■ EXERCISE AIM: For this exercise, copy the records below exactly and exclude every image.

■ DATASET EXTRACT:

----------

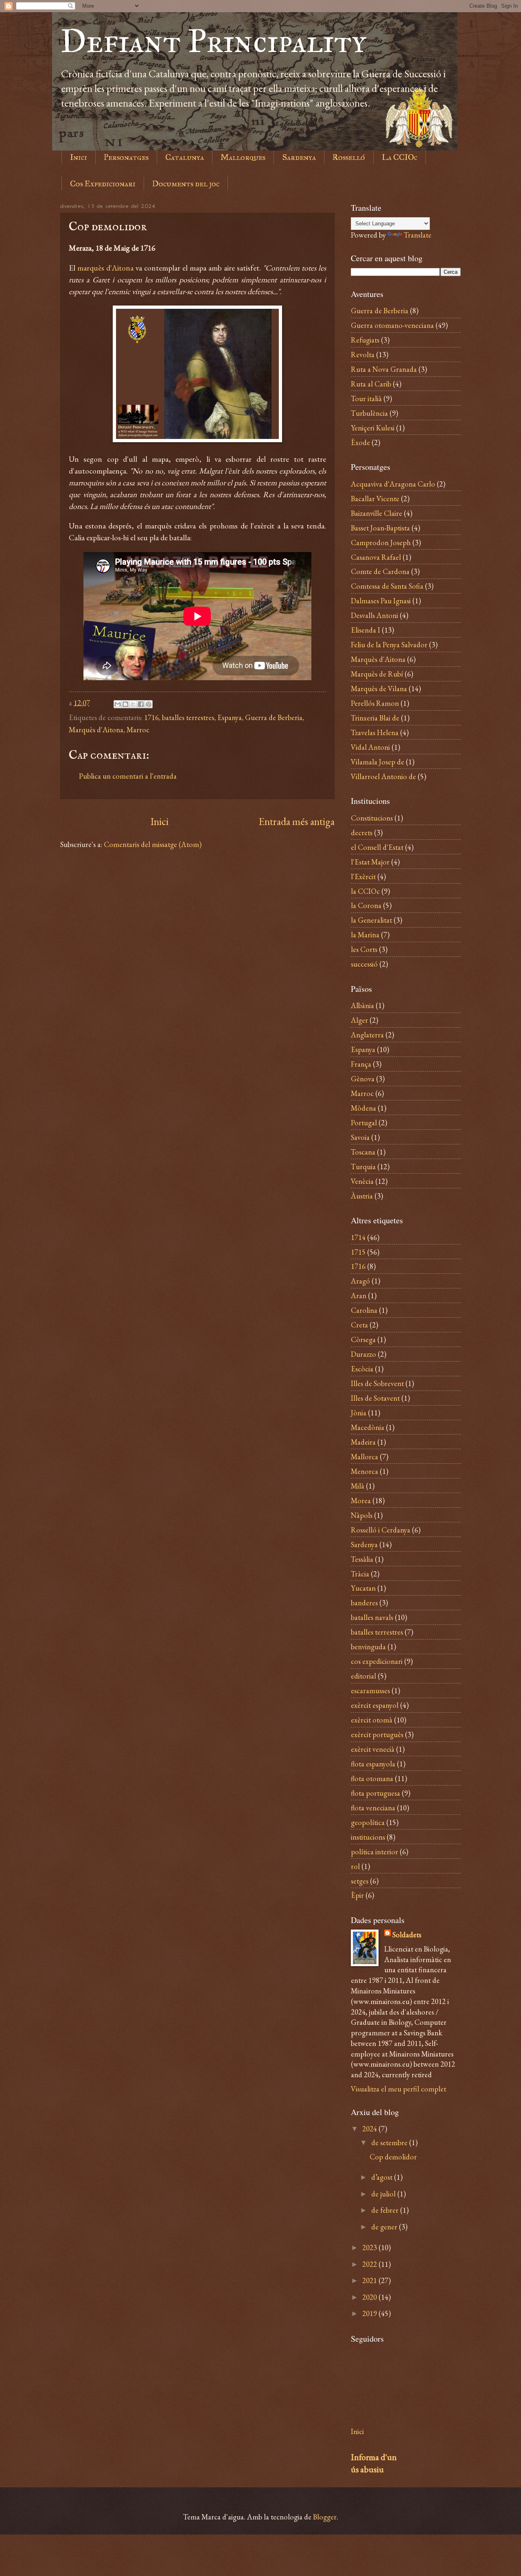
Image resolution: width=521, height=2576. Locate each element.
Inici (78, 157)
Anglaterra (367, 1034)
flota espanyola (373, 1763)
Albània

----------

■ ANSWER TO THIS PROBLEM:
Image resolution: width=521, height=2576. Locate each element.
Inici (78, 157)
Anglaterra (367, 1034)
flota espanyola (373, 1763)
Albània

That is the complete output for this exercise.